EXERCISE GOAL: An exact copy of the records is required, minus the pictures they hold.

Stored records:
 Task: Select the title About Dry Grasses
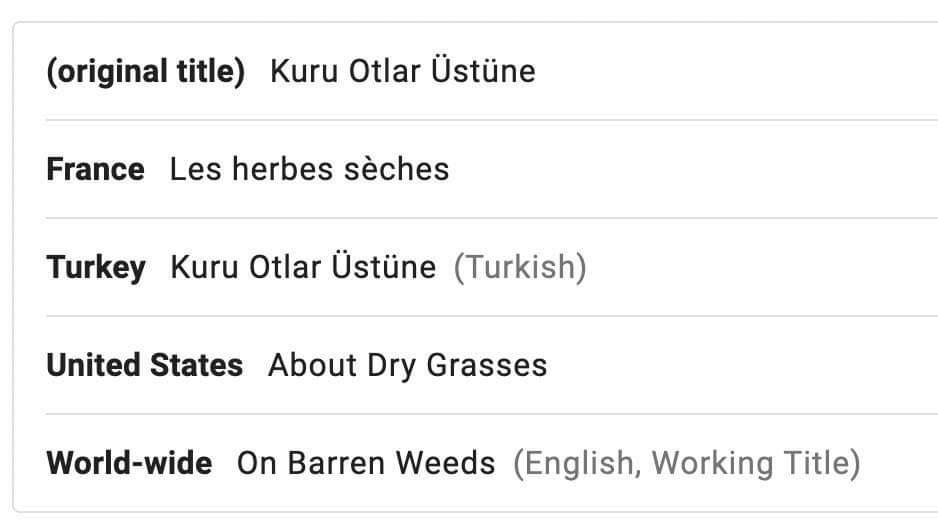pyautogui.click(x=407, y=365)
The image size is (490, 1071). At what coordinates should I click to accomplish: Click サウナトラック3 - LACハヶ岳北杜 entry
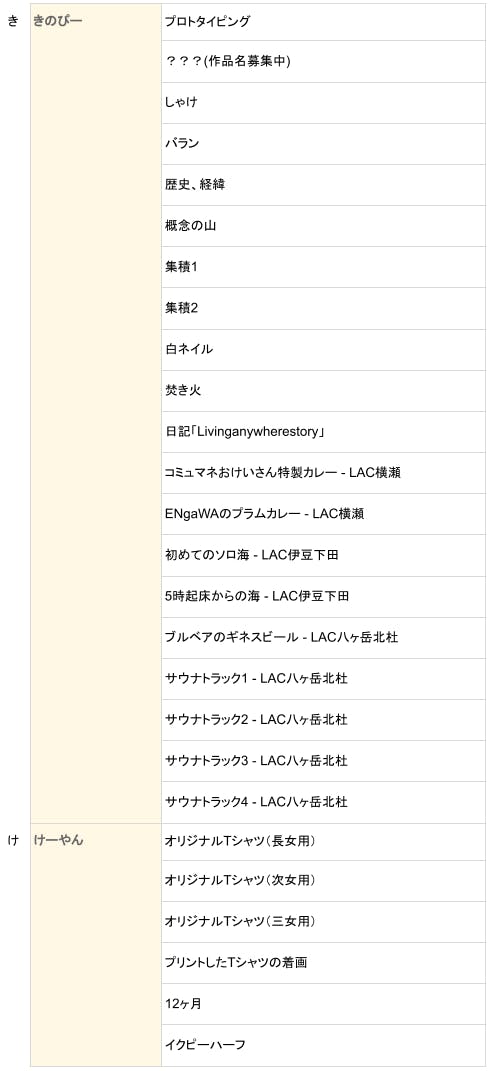(x=323, y=760)
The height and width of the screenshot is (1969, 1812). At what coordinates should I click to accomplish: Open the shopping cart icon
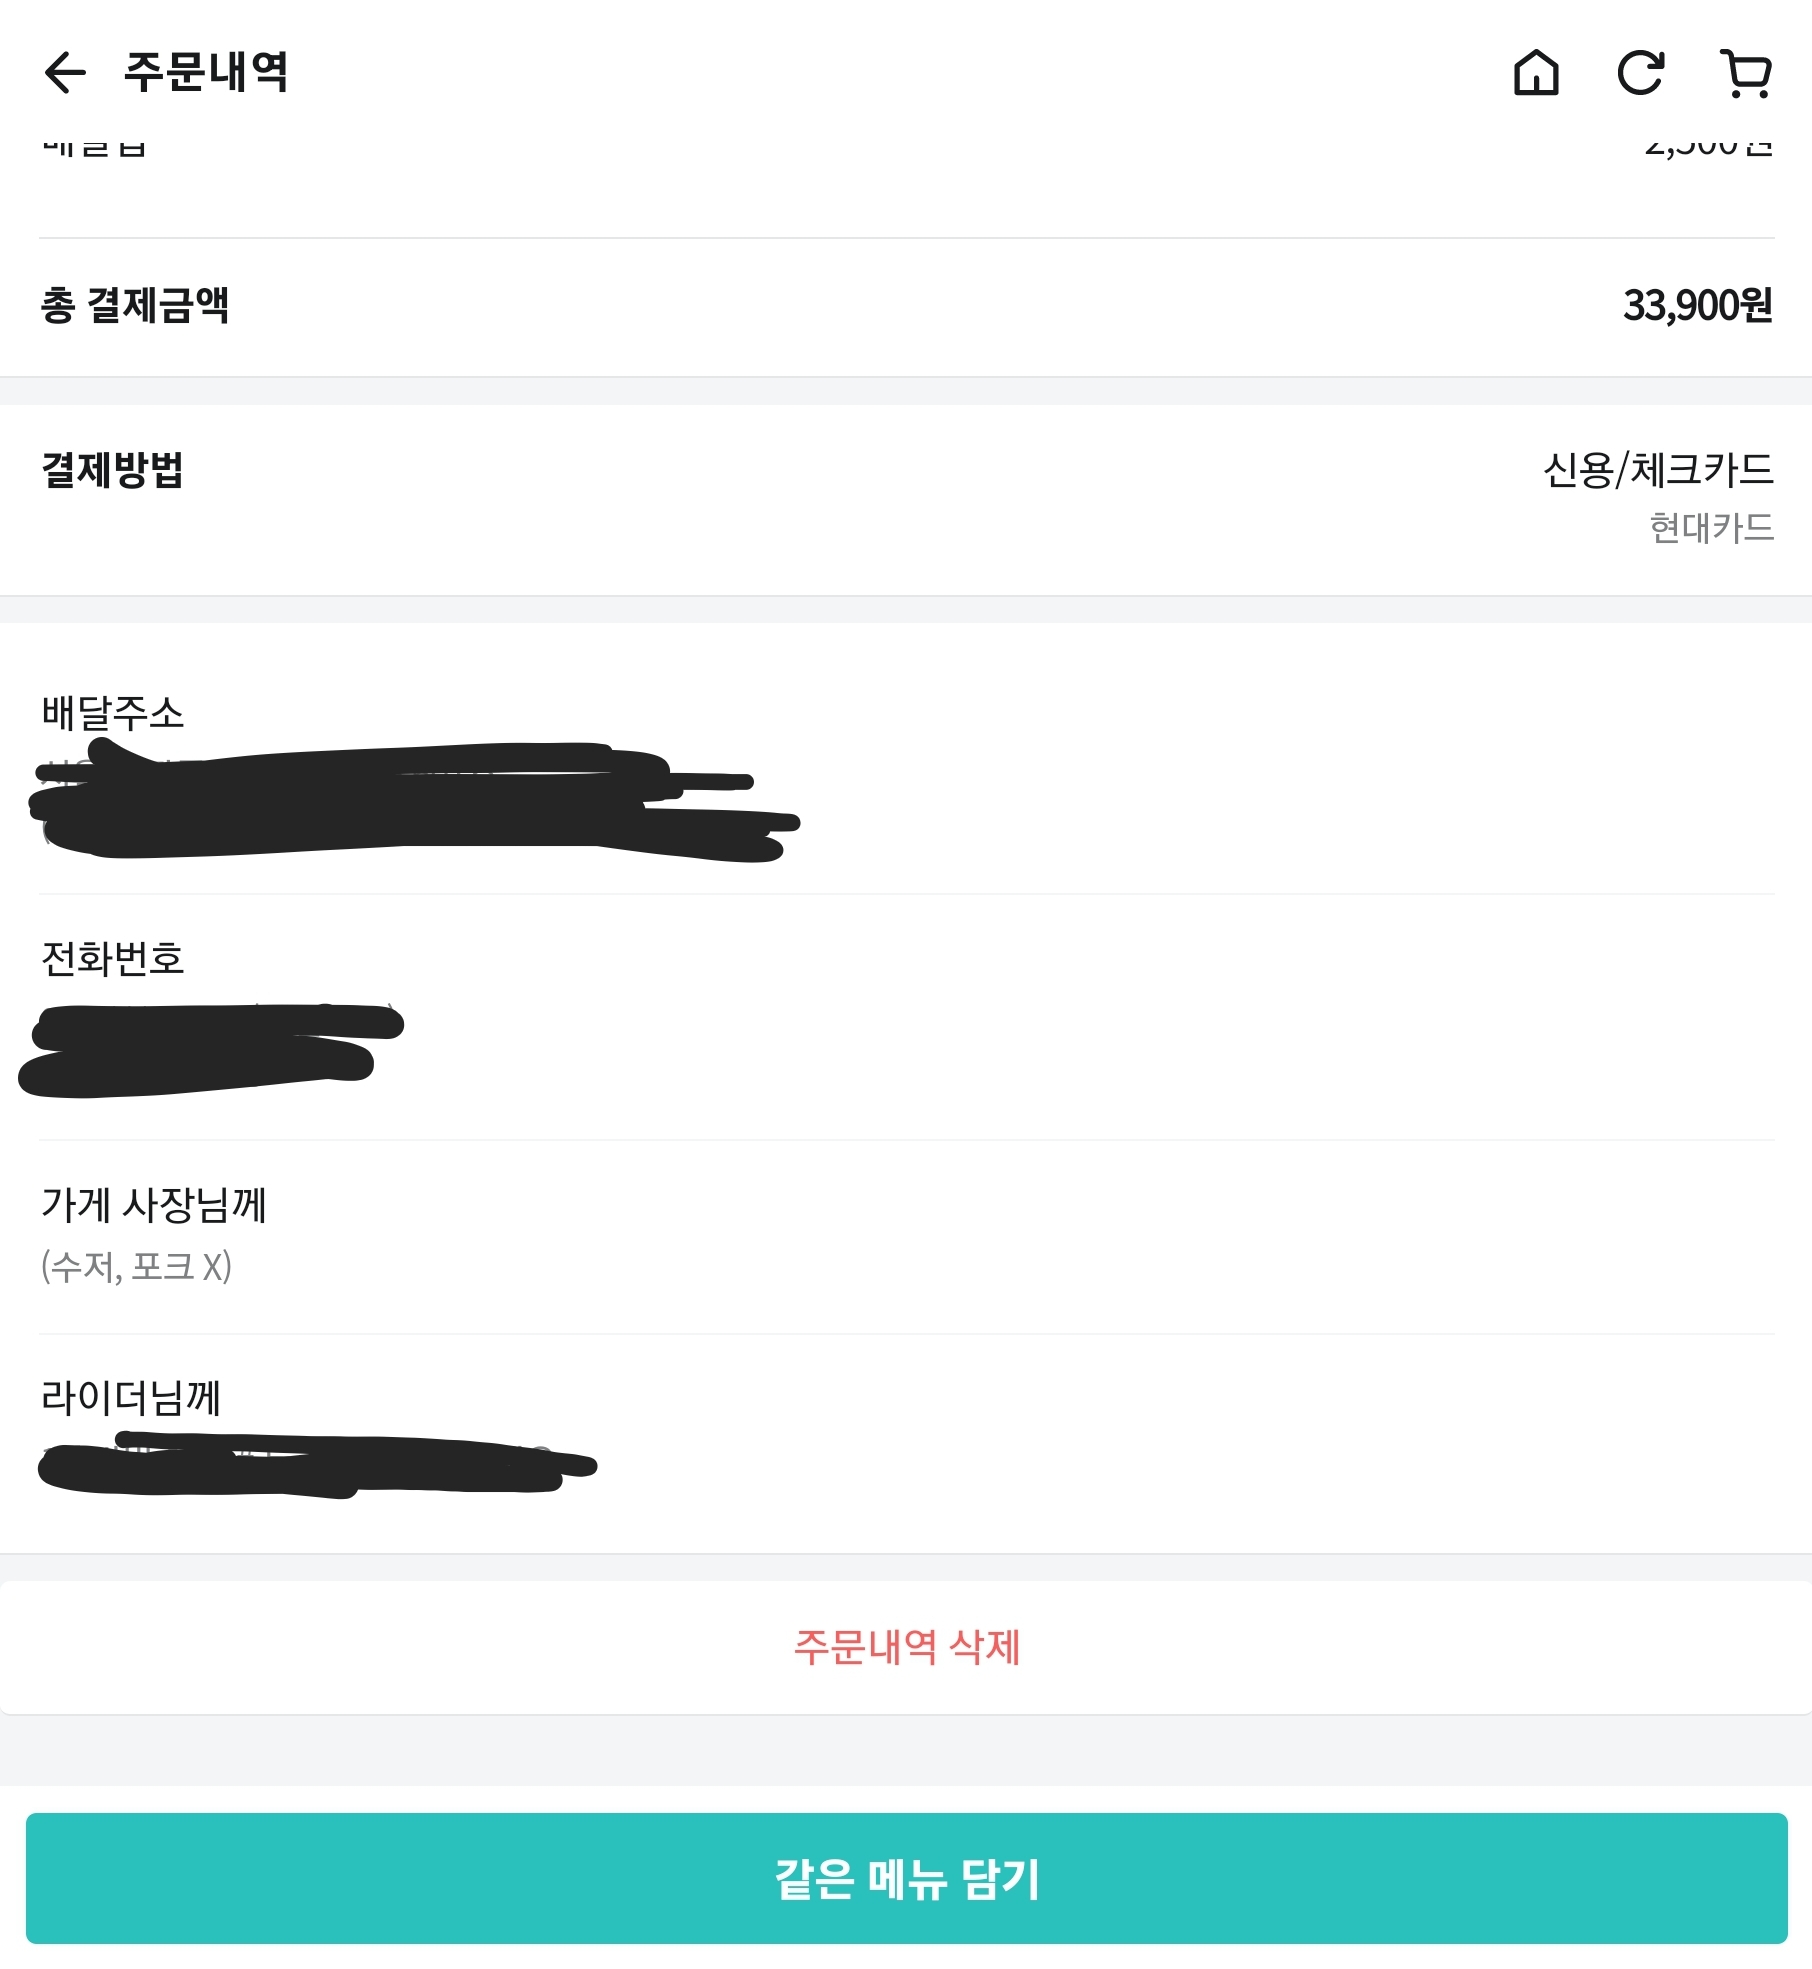1746,74
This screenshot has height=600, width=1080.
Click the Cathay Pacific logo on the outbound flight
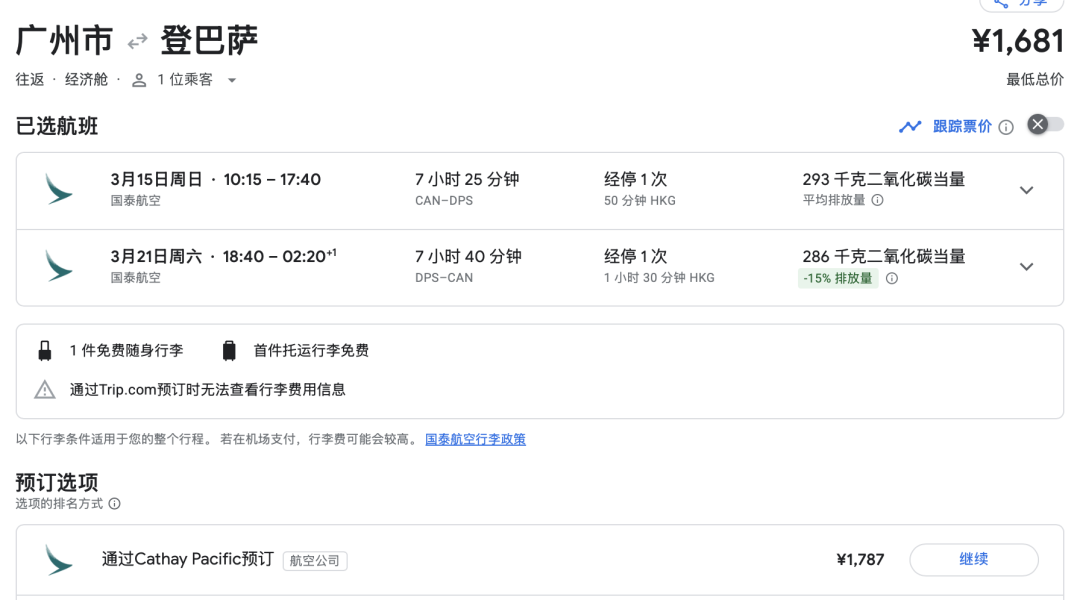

RESULT FOR THIS TASK:
 Task: Select the title About Dry Grasses
pyautogui.click(x=407, y=365)
The image size is (490, 1071). At what coordinates should I click to accomplish: Click サウナトラック3 - LACハヶ岳北杜 entry
(x=323, y=760)
The height and width of the screenshot is (1969, 1812). At what coordinates should I click to accomplish: Open the shopping cart icon
1746,74
This screenshot has height=600, width=1080.
Click the Cathay Pacific logo on the outbound flight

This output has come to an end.